Giants Rookie WR Sterling Shepard proves he can compete at 5-10, just like teammate Victor Cruz:


Sterling Shepard is always being told he’s too short to play football.

When he met Odell Beckham Jr. and Victor Cruz this week, they said, “Join the club.”

Shepard, the 5-foot-10, 194-pound second-round draft pick out of Oklahoma, has dealt with it his whole career while climbing the ranks from high school to college and now to the pros.

But height isn’t all it is hyped up to be.

Beckham, just an inch taller, broke the NFL record for, among others, most receiving yards through a player’s first two seasons. Cruz, the tallest of the trio at an even six feet, holds the franchise’s single-season receiving record and was the spark in the Giants’ Super Bowl XLVI title run.

“They didn’t call me short,” Shepard said before Friday’s rookie minicamp practice. “We’re all kind of the same size.

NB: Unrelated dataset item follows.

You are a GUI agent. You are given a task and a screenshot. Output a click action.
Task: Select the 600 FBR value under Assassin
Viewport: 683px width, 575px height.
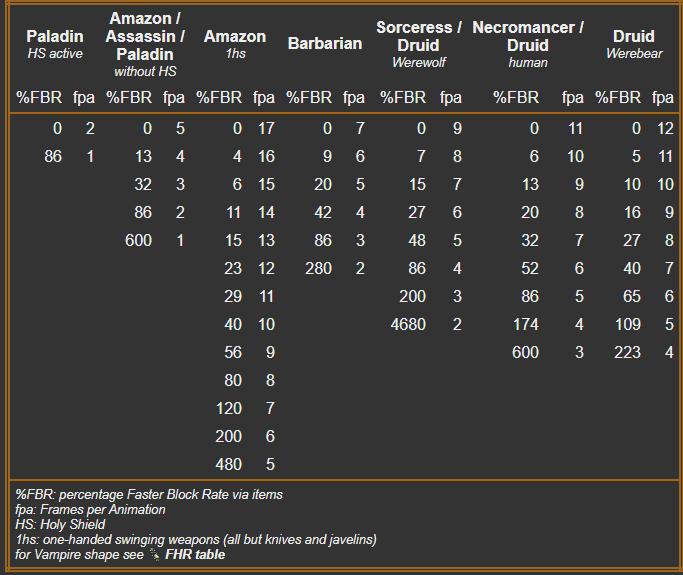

You have guys the same size as you and then you see them making plays every week, so why can’t you make plays every week?”

In his final year as a Sooner, Shepard was a semifinalist for the Biletnikoff Award, presented annually to the best receiver in college football, and finished his career with 233 receptions for 3,482 yards and 26 touchdowns.

When he was drafted last Friday, the comparisons to Cruz immediately sprang up.


“That name came up when our scout group talked about him,” general manager Jerry Reese said after the pick. “That’s one of the names that came up, a young Victor Cruz. Very similar in some ways, body type. The one thing about this kid is he’s 5-10 and some change, but his strike zone—what we call a strike zone—is bigger than that. He’s got a 41-inch vertical jump, he’s got big hands…he’s a tenacious slot receiver, run after the catch. Get the ball to him quick and he does some nice things after that catch as well. Yeah, Victor Cruz was one of the names that came up.”

“It’s an honor to be compared to Victor Cruz because he’s a guy I looked up to,” Shepard said. “Now I’ll be able to play with him. Yes, it was an honor to meet him yesterday.”
Meanwhile, no one knows Cruz better than offensive coordinator Mike Sullivan.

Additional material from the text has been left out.